▸ EXERCISE OBJECTIVE: Write out every record below exactly as it appears.

▸ DATA:
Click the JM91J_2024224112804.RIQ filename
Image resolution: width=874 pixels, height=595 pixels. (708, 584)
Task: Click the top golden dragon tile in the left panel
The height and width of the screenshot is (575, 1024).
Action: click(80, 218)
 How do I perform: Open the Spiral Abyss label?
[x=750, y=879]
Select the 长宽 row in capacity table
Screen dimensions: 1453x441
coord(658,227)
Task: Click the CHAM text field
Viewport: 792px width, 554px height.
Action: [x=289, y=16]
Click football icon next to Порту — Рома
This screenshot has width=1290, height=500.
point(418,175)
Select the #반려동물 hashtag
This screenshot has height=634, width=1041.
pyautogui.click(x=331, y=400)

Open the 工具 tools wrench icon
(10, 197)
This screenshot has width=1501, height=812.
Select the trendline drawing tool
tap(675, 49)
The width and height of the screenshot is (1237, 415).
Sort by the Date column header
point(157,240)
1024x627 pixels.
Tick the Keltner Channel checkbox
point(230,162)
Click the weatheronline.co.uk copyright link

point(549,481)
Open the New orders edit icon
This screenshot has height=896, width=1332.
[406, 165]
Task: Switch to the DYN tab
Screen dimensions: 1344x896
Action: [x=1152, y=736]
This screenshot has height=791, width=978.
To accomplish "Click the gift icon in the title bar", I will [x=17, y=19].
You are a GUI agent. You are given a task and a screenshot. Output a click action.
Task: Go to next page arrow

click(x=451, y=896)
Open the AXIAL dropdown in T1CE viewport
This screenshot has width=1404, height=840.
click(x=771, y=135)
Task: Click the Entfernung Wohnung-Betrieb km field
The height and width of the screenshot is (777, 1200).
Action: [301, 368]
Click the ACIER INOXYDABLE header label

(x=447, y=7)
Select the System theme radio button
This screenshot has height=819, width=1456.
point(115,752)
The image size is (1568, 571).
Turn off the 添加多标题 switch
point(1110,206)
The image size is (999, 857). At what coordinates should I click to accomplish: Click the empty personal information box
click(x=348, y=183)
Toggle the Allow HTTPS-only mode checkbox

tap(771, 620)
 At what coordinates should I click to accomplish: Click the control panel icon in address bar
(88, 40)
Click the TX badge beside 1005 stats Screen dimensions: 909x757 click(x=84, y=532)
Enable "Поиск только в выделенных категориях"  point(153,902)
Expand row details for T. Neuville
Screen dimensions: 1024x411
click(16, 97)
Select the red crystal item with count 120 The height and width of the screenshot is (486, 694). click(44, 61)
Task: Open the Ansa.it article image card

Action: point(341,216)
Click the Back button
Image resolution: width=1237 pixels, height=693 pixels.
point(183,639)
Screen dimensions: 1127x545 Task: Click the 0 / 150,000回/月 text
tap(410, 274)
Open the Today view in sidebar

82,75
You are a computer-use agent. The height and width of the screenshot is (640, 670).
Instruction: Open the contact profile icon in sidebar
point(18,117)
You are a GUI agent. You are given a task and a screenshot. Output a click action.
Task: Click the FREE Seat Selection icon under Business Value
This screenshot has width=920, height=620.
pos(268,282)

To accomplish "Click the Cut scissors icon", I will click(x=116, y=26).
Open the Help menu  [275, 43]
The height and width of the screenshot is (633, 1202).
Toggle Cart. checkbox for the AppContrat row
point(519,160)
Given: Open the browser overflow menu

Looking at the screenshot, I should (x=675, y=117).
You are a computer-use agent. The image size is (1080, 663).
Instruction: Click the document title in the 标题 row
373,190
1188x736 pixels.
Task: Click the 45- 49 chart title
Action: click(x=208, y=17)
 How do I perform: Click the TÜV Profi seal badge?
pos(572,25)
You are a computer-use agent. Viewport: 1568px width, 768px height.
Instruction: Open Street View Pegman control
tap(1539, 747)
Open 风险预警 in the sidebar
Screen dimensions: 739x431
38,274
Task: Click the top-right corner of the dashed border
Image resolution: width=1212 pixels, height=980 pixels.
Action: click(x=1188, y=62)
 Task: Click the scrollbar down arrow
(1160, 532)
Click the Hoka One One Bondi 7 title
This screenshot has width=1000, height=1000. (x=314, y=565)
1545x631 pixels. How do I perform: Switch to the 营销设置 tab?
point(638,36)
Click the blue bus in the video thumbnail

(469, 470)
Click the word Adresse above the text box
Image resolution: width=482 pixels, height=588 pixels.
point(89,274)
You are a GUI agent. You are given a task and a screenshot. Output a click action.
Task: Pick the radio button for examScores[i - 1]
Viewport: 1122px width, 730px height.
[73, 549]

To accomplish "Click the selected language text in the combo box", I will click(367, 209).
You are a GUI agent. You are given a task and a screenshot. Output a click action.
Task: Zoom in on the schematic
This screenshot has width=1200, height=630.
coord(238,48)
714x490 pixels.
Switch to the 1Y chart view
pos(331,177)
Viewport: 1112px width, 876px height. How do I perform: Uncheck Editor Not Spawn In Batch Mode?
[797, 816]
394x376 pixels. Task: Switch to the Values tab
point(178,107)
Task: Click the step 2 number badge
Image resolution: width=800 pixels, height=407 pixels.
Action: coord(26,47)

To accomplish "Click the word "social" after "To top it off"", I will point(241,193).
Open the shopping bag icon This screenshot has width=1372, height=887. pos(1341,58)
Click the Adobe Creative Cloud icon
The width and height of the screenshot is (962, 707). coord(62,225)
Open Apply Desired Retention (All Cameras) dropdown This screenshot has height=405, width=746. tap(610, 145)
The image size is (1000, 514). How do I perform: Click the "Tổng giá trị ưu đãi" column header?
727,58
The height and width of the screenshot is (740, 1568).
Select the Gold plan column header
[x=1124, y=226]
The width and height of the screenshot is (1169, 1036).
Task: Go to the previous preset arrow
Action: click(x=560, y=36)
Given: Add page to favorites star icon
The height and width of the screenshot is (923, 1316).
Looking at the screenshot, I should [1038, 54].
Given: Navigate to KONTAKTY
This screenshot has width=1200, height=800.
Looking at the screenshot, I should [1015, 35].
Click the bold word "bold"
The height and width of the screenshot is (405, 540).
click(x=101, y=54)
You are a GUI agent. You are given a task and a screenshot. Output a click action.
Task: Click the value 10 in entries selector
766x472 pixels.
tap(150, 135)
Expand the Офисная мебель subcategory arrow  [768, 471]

▸ COMPLETED EXERCISE:
Click the JM91J_2024224112804.RIQ filename
Image resolution: width=874 pixels, height=595 pixels. (708, 584)
Task: Click the top golden dragon tile in the left panel
The height and width of the screenshot is (575, 1024).
Action: click(80, 218)
 How do I perform: Open the Spiral Abyss label?
[x=750, y=879]
Select the 长宽 row in capacity table
Screen dimensions: 1453x441
coord(658,227)
Task: Click the CHAM text field
Viewport: 792px width, 554px height.
Action: [x=289, y=16]
Click football icon next to Порту — Рома
This screenshot has width=1290, height=500.
point(418,175)
Select the #반려동물 hashtag
This screenshot has height=634, width=1041.
pyautogui.click(x=331, y=400)

Open the 工具 tools wrench icon
(10, 197)
This screenshot has width=1501, height=812.
Select the trendline drawing tool
tap(675, 49)
The width and height of the screenshot is (1237, 415).
Sort by the Date column header
point(157,240)
1024x627 pixels.
Tick the Keltner Channel checkbox
point(230,162)
Click the weatheronline.co.uk copyright link

point(549,481)
Open the New orders edit icon
This screenshot has height=896, width=1332.
[406, 165]
Task: Switch to the DYN tab
Screen dimensions: 1344x896
Action: [x=1152, y=736]
This screenshot has height=791, width=978.
To accomplish "Click the gift icon in the title bar", I will [x=17, y=19].
You are a GUI agent. You are given a task and a screenshot. Output a click action.
Task: Go to next page arrow

click(x=451, y=896)
Open the AXIAL dropdown in T1CE viewport
This screenshot has width=1404, height=840.
click(x=771, y=135)
Task: Click the Entfernung Wohnung-Betrieb km field
The height and width of the screenshot is (777, 1200).
Action: [301, 368]
Click the ACIER INOXYDABLE header label

(x=447, y=7)
Select the System theme radio button
This screenshot has height=819, width=1456.
point(115,752)
The image size is (1568, 571).
Turn off the 添加多标题 switch
point(1110,206)
The image size is (999, 857). At what coordinates should I click to accomplish: Click the empty personal information box
click(x=348, y=183)
Toggle the Allow HTTPS-only mode checkbox

tap(771, 620)
 At what coordinates should I click to accomplish: Click the control panel icon in address bar
(88, 40)
Click the TX badge beside 1005 stats Screen dimensions: 909x757 click(x=84, y=532)
Enable "Поиск только в выделенных категориях"  point(153,902)
Expand row details for T. Neuville
Screen dimensions: 1024x411
click(16, 97)
Select the red crystal item with count 120 The height and width of the screenshot is (486, 694). click(44, 61)
Task: Open the Ansa.it article image card

Action: point(341,216)
Click the Back button
Image resolution: width=1237 pixels, height=693 pixels.
point(183,639)
Screen dimensions: 1127x545 Task: Click the 0 / 150,000回/月 text
tap(410, 274)
Open the Today view in sidebar

82,75
You are a computer-use agent. The height and width of the screenshot is (640, 670).
Instruction: Open the contact profile icon in sidebar
point(18,117)
You are a GUI agent. You are given a task and a screenshot. Output a click action.
Task: Click the FREE Seat Selection icon under Business Value
This screenshot has width=920, height=620.
pos(268,282)

To accomplish "Click the Cut scissors icon", I will click(x=116, y=26).
Open the Help menu  [275, 43]
The height and width of the screenshot is (633, 1202).
Toggle Cart. checkbox for the AppContrat row
point(519,160)
Given: Open the browser overflow menu

Looking at the screenshot, I should (x=675, y=117).
You are a computer-use agent. The image size is (1080, 663).
Instruction: Click the document title in the 标题 row
373,190
1188x736 pixels.
Task: Click the 45- 49 chart title
Action: click(x=208, y=17)
 How do I perform: Click the TÜV Profi seal badge?
pos(572,25)
You are a computer-use agent. Viewport: 1568px width, 768px height.
Instruction: Open Street View Pegman control
tap(1539, 747)
Open 风险预警 in the sidebar
Screen dimensions: 739x431
38,274
Task: Click the top-right corner of the dashed border
Image resolution: width=1212 pixels, height=980 pixels.
Action: click(x=1188, y=62)
 Task: Click the scrollbar down arrow
(1160, 532)
Click the Hoka One One Bondi 7 title
This screenshot has width=1000, height=1000. (x=314, y=565)
1545x631 pixels. How do I perform: Switch to the 营销设置 tab?
point(638,36)
Click the blue bus in the video thumbnail

(469, 470)
Click the word Adresse above the text box
Image resolution: width=482 pixels, height=588 pixels.
point(89,274)
You are a GUI agent. You are given a task and a screenshot. Output a click action.
Task: Pick the radio button for examScores[i - 1]
Viewport: 1122px width, 730px height.
[73, 549]

To accomplish "Click the selected language text in the combo box", I will click(367, 209).
You are a GUI agent. You are given a task and a screenshot. Output a click action.
Task: Zoom in on the schematic
This screenshot has width=1200, height=630.
coord(238,48)
714x490 pixels.
Switch to the 1Y chart view
pos(331,177)
Viewport: 1112px width, 876px height. How do I perform: Uncheck Editor Not Spawn In Batch Mode?
[797, 816]
394x376 pixels. Task: Switch to the Values tab
point(178,107)
Task: Click the step 2 number badge
Image resolution: width=800 pixels, height=407 pixels.
Action: coord(26,47)

To accomplish "Click the word "social" after "To top it off"", I will point(241,193).
Open the shopping bag icon This screenshot has width=1372, height=887. pos(1341,58)
Click the Adobe Creative Cloud icon
The width and height of the screenshot is (962, 707). coord(62,225)
Open Apply Desired Retention (All Cameras) dropdown This screenshot has height=405, width=746. tap(610, 145)
The image size is (1000, 514). How do I perform: Click the "Tổng giá trị ưu đãi" column header?
727,58
The height and width of the screenshot is (740, 1568).
Select the Gold plan column header
[x=1124, y=226]
The width and height of the screenshot is (1169, 1036).
Task: Go to the previous preset arrow
Action: click(x=560, y=36)
Given: Add page to favorites star icon
The height and width of the screenshot is (923, 1316).
Looking at the screenshot, I should [1038, 54].
Given: Navigate to KONTAKTY
This screenshot has width=1200, height=800.
Looking at the screenshot, I should [1015, 35].
Click the bold word "bold"
The height and width of the screenshot is (405, 540).
click(x=101, y=54)
You are a GUI agent. You are given a task and a screenshot. Output a click action.
Task: Click the value 10 in entries selector
766x472 pixels.
tap(150, 135)
Expand the Офисная мебель subcategory arrow  [768, 471]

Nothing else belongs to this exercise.